A dark, relatively stripped-down thriller, Calibre brushes up against Deliverance-style tropes about city slickers running into trouble with tight-knit rural communities, but at its heart, it’s really just a merciless study in how quickly and thoroughly things can go wrong.
Marcus and Vaughn–old school friends with a little bit of distance and a lot of history–go on a hunting trip in the Scottish Highlands. Marcus is the initiator; Vaughn more of a passenger. He has a pregnant fiancée back home, and his domesticity emphasizes a softness about him that’s lacking in Marcus, who is blunter and more aggressive. He’s the experienced hunter, while Vaughn is the naif who has let Marcus orchestrate the pesky details like his gun license.

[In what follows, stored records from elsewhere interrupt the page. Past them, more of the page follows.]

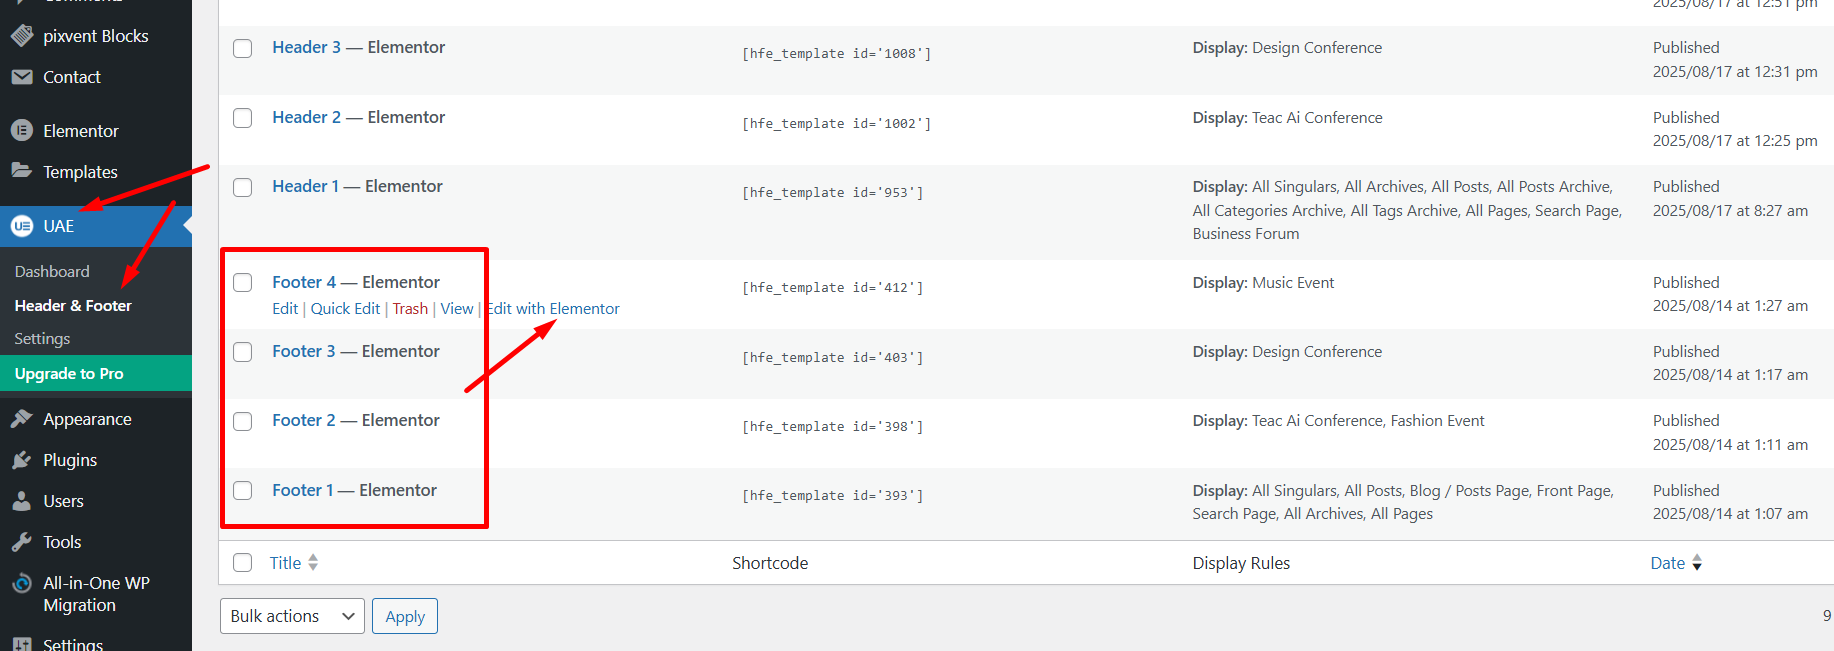Click the Appearance paintbrush icon
1834x651 pixels.
click(22, 419)
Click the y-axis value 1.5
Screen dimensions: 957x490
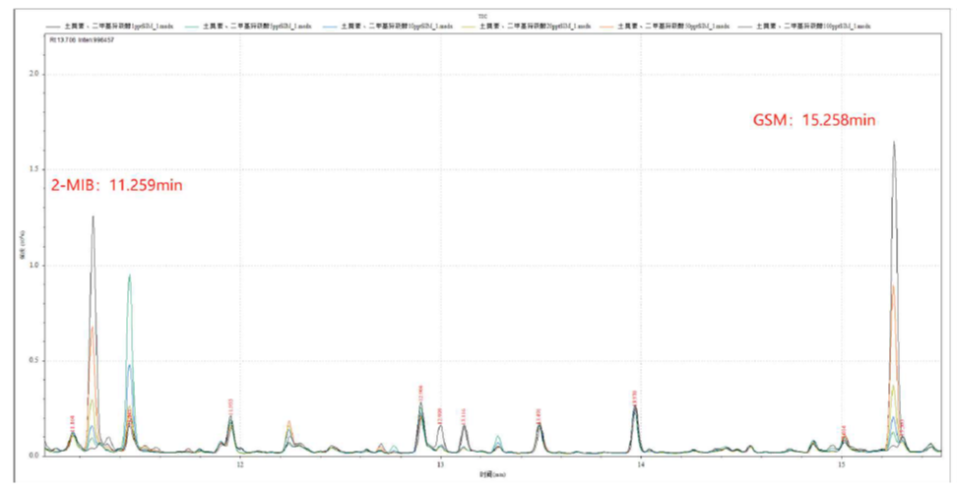[35, 170]
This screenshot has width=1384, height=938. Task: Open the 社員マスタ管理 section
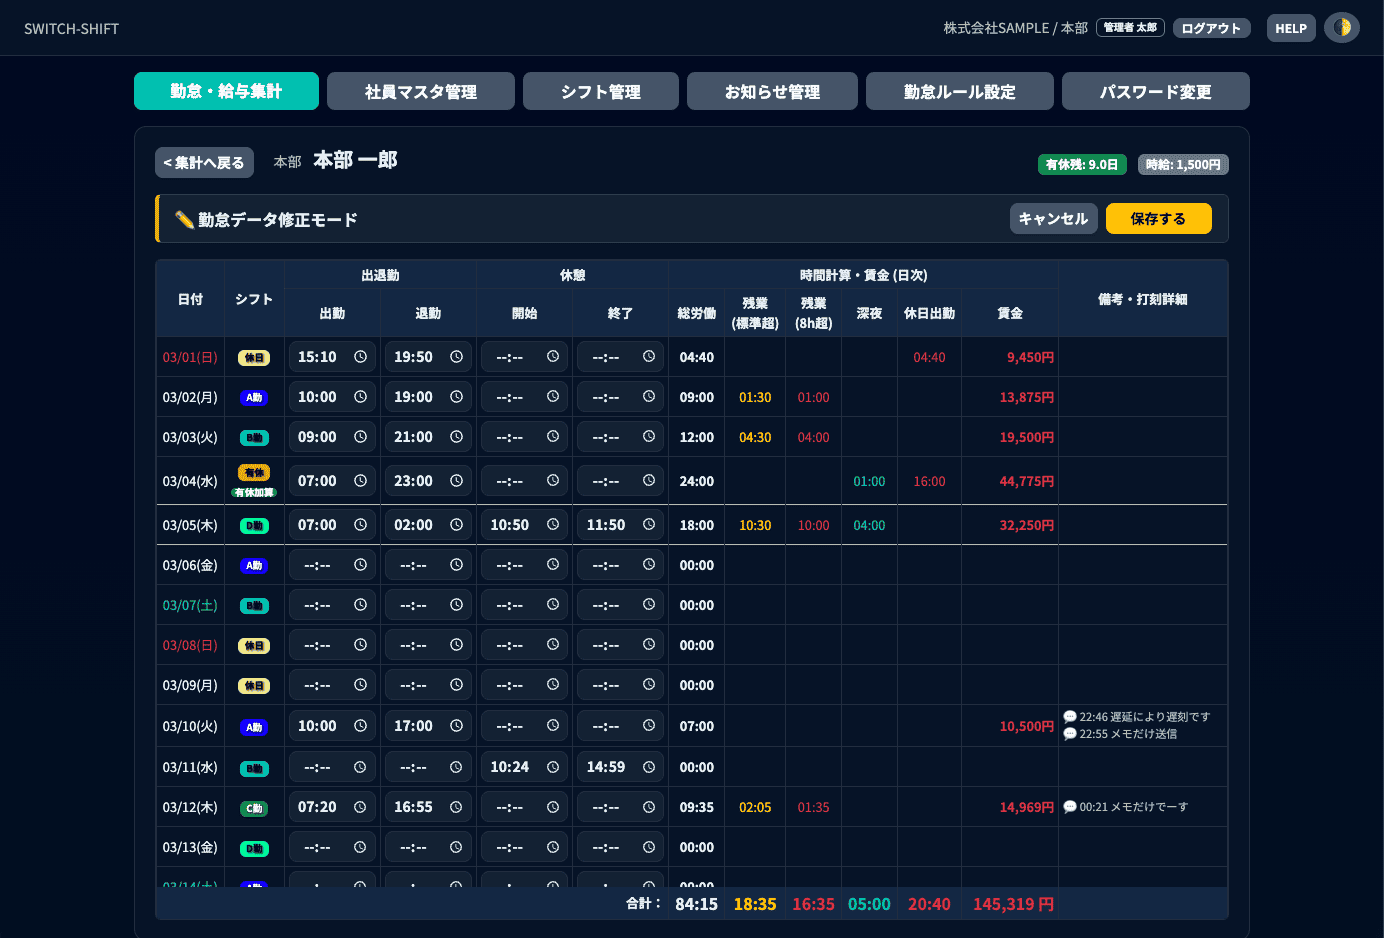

On their first morning in the woods, little things go wrong. Marcus has snorted a little coke in order to reconcile himself to getting up at the crack of dawn, and Vaughn is irritated by it; he’d thought Marcus had quit all that. Vaughn forgets his ammo and assumes he can just use Marcus’s instead, and Marcus has to explain through gritted teeth that they have different kinds of rifles, so no, actually, he can’t. He loans Vaughn one of his other guns, breaking the law in the process. The movie plays all this out without too much emphasis, and you can feel how these are all nothing more than minor wrinkles to the characters involved. The cocaine use is the most unconventional wildcard, but Marcus isn’t high out of his mind, just a little more wired than usual. When they go into the woods, they basically have it together. None of these things should matter too much.
Then Vaughn spots a deer, and Marcus coaxes and encourages him to take the shot. And Vaughn fires–and kills a boy who was out camping.
It’s an honest mistake. He didn’t see the boy, and we didn’t see the boy. (And really, when you think about it, shouldn’t a kid growing up in an area known for its hunting be a little more cautious about hanging out right next to that season’s game? Come on, kid.) Vaughn completely freezes up–and then the boy’s horrified, grief-stricken father crashes into the picture, and it’s hard to tell if he’s hearing any of Vaughn’s stammered explanation. He’s also equipped for hunting, and he’s drawing a bead on Vaughn. Will he fire? We never know, because Marcus fires on him first.
The move may have saved Vaughn’s life, but it’s left them with two dead bodies–one of them only a child–and the dawning certainty that reporting this would ruin their lives. Vaughn argues in favor of the law, but Marcus lays out how neatly trapped they are: drugs, alcohol, and a child shot with a gun Vaughn wasn’t legally allowed to carry. And while the village is dying, its economy withering on the vine–the top man there, Logan, even humbles himself to suck up to investment banker Marcus in the hope of getting some grants and projects funneled into the area–its sense of camaraderie is alive and well. These people have nothing except each other, and Vaughn and Marcus have just killed two of their own. Marcus insists that they have to cover everything up.
The film goes on neatly from there, not really introducing anything new but just playing off everything it’s already set up, letting consequences unfold and multiply of their own accord. Calibre knows that it doesn’t have to put too many story elements in the mix, so it makes its plot work with details about cocaine and ammunition, with ordinary relationship tensions and social conflicts. There’s a very slight touch of horror to the exact way everything turns out, but the movie earns it by being so straightforward and grounded everywhere else. It doesn’t qualify as a great film, but it’s a very satisfying and well-constructed one, invested in fundamental storytelling virtues a lot of contemporary genre movies don’t bother with.